A young man with pale skin and scraggly hair walked the lines of the gas station. Approaching me, but standing halfway behind the pump, he quietly offered to wash my windows. Alone, I looked in his eyes and said, equally quietly, “no, thank you.” Maybe with my husband, I would have answered differently.
The man looked down and out.
Another man, with the same pale skin, a greyness creeping across his hair and clothing, his tattoos faded, offered to wash windows to patrons at the other end of the gas station.
They held the washers low in their hands, almost touching the ground, walking quietly from person to person, that same grey sadness across their faces.
They were trying.
They weren’t asking for something for nothing.
I don’t know their story. I don’t know if they were on drugs, or if they were veterans, or if they were choosing an alternative lifestyle, or if they were fathers who had lost their jobs and homes and were just trying to pay child support.
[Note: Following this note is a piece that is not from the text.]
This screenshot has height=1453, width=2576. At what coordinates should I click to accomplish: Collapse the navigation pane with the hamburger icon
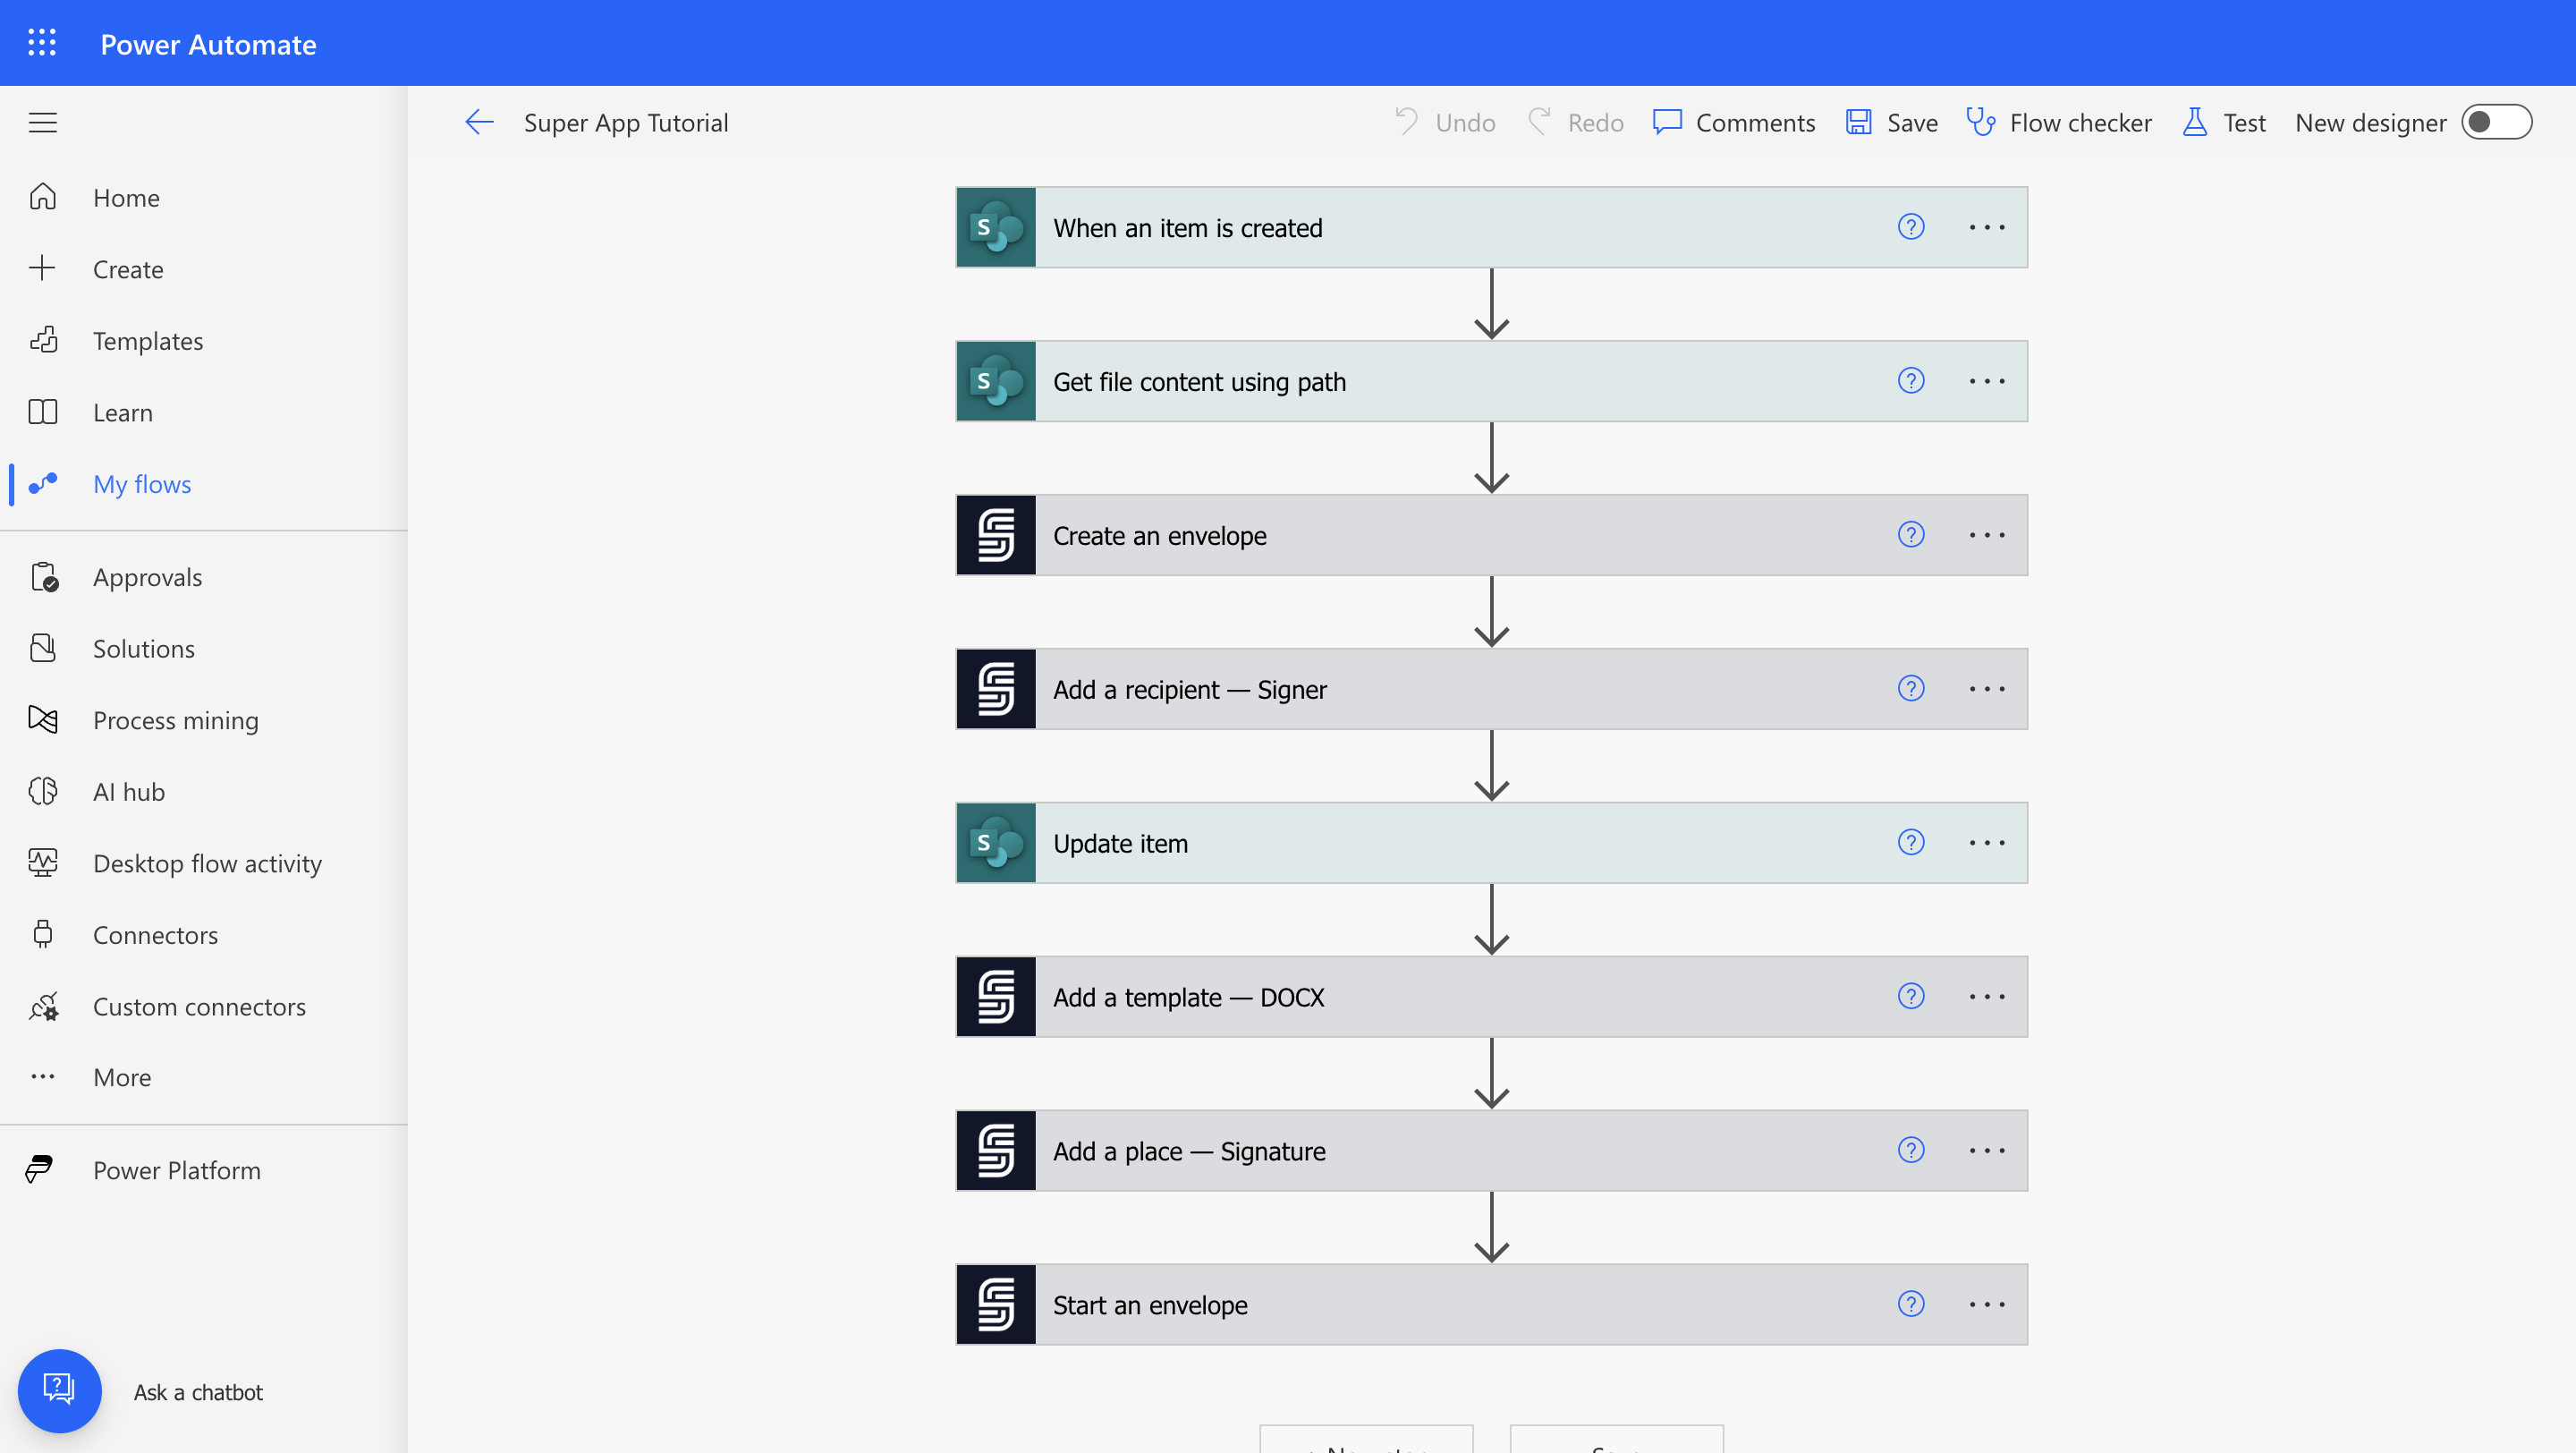click(x=43, y=122)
I don’t know anything about them.
And even though I felt in my heart they were honest, my default was to answer “no, thank you,” because I must exercise caution and safety.
In opportunities when all the safety factors are present, is our default still to answer “no” to the plea? Or to look away, ashamed to look the person in the eye because we cannot help, or will not help, or have already determined this person’s life story and goals because we have heard of men earning hundreds of dollars a day this way? Or do we wish we could do more, wish we could lift them up, give them a life, a home, a sense of purpose, a job and self-respect, but ultimately feel, helpless in the face of misery, poverty and suffering?
It is complicated because it is about people. And people are complicated, complex, mixed-up individuals, for whom no blame is black and no victimhood is white. We are the product of temperament, biology, circumstances, environment and relationships. Who can tell which third-grader in the room will turn out to be the inspirational father working 60 hours a week to give his children everything and pay for his wife’s medical needs or the wealthy doctor or the recovering alcoholic?
We do not know because as we move forward in life each step along the way is a decision. I choose to step straight ahead, sidestep, redirect, or return to the original path. I might turn around. I might trip and fall. I might not want to get up…ever.
In just the same way, our interactions with others form those steps. Without taking the weight upon myself to judge the life stories of those men, I recall the recommendation from a favorite podcast to serve those we see on the street who ask for help by looking them in the eye, asking their name, asking about their day, and, if safety allows, learn something about their lives.
It goes beyond homelessness. At the store, we can give the cashier a sincere interaction. As a restaurant, we can engage the server in the conversation she walks into while doing her job.
Because they hear us, they see us, but we pretend to not see them. Or worse, we do not see them. We’re so focused on getting through the yellow light, we speed past the man at the Hatch road exit, or the gas station attendant taking so long with each customer or the Target employee who won’t let it rest about the credit card.
We might be able to go one day without being seen. But a lifetime of invisibility wears the dimensions of a heart to a helpless mass and turns its color to grey. I think we can do better than let. Let’s see one another today and take a better step forward.